Member of the Michigan House of Representatives from the Genesee County 1st district
- In office January 1, 1857 – December 31, 1858
- Preceded by: Daniel N. Montague
- Succeeded by: Edward Hughes Thomson

Member of the Michigan House of Representatives from the Genesee County district
- In office February 5, 1851 – December 31, 1852

Personal details
- Born: May 7, 1806 Livonia, New York
- Died: November 2, 1864 (aged 58) Flint, Michigan
- Party: Whig (Before 1856) Republican (After 1856)

= Charles N. Beecher =

American politician

Charles N. Beecher (May 7, 1806November 2, 1864) was a Michigan politician.

==Early life==
Beecher was born on May 7, 1806, in Livonia, New York. Beecher moved to Michigan in May 1836.

==Career==
After arriving to the state in 1836, Beecher settled a farm in Genesee, Michigan. Beecher lived on farm until 1854. On November 5, 1850, Beecher was elected to the Michigan House of Representatives where he represented the Genesee County district from February 5, 1851, to December 31, 1852. Sometime after this term in the legislature, Beecher switched from being a Whig to a Republican.

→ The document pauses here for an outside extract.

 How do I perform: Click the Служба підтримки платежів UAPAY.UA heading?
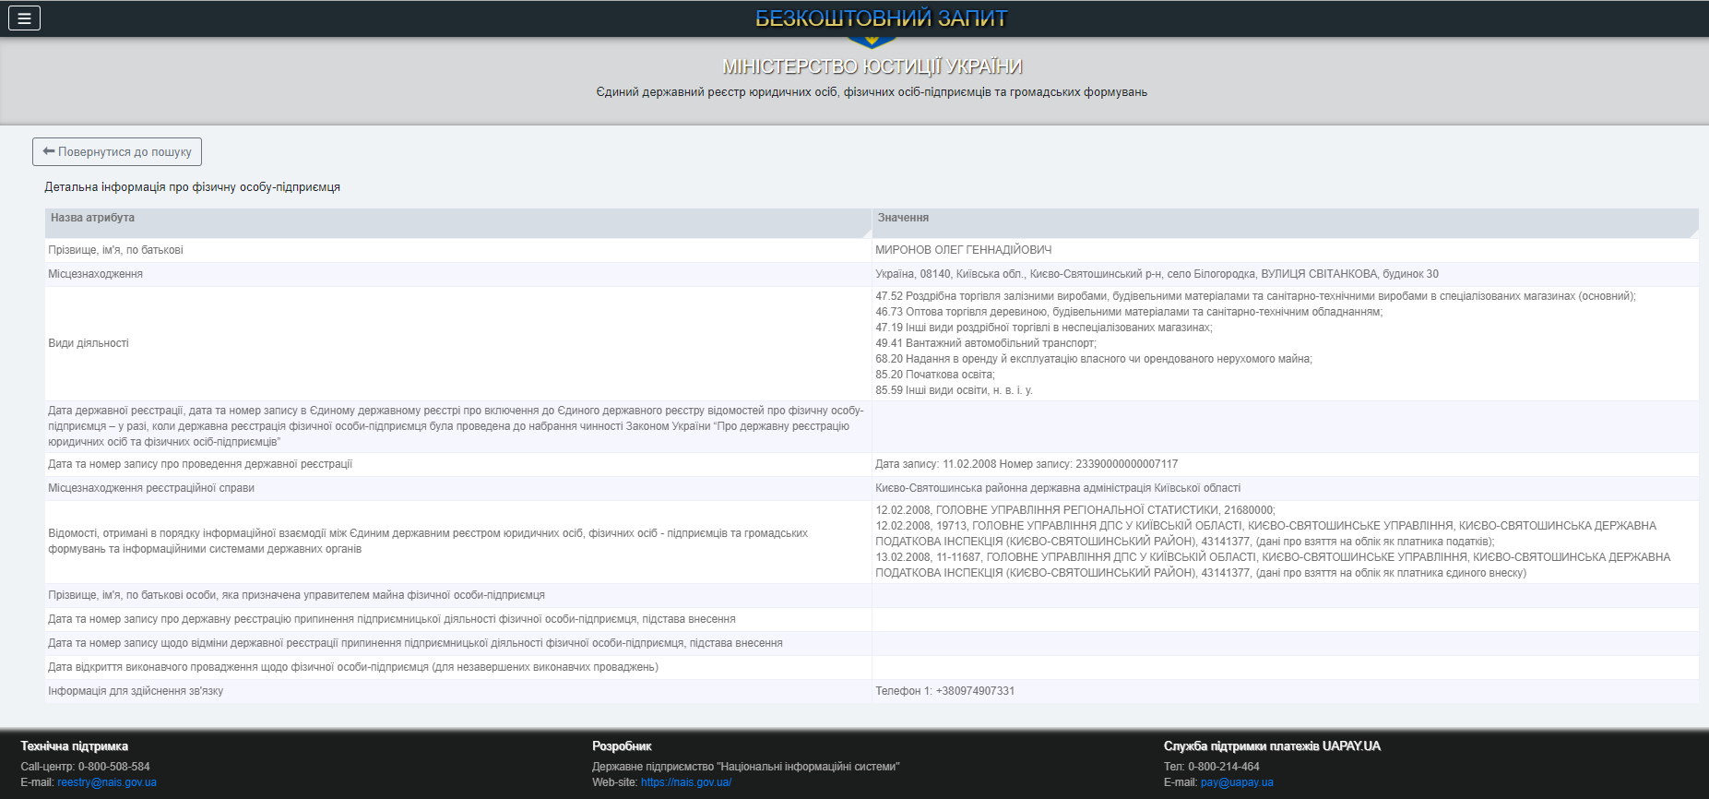(1272, 746)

On November 4, 1856, Beecher was elected to the Michigan House of Representatives where he represented the Genesee County 1st district from January 7, 1857, to December 31, 1858. During unspecified years of his life, Beecher has served as a postmaster for seventeen years, a county commissioner for two years, and an associate county judge.

==Death==
In 1854, Beecher moved to Flint, Michigan. Beecher died in Flint on November 2, 1864.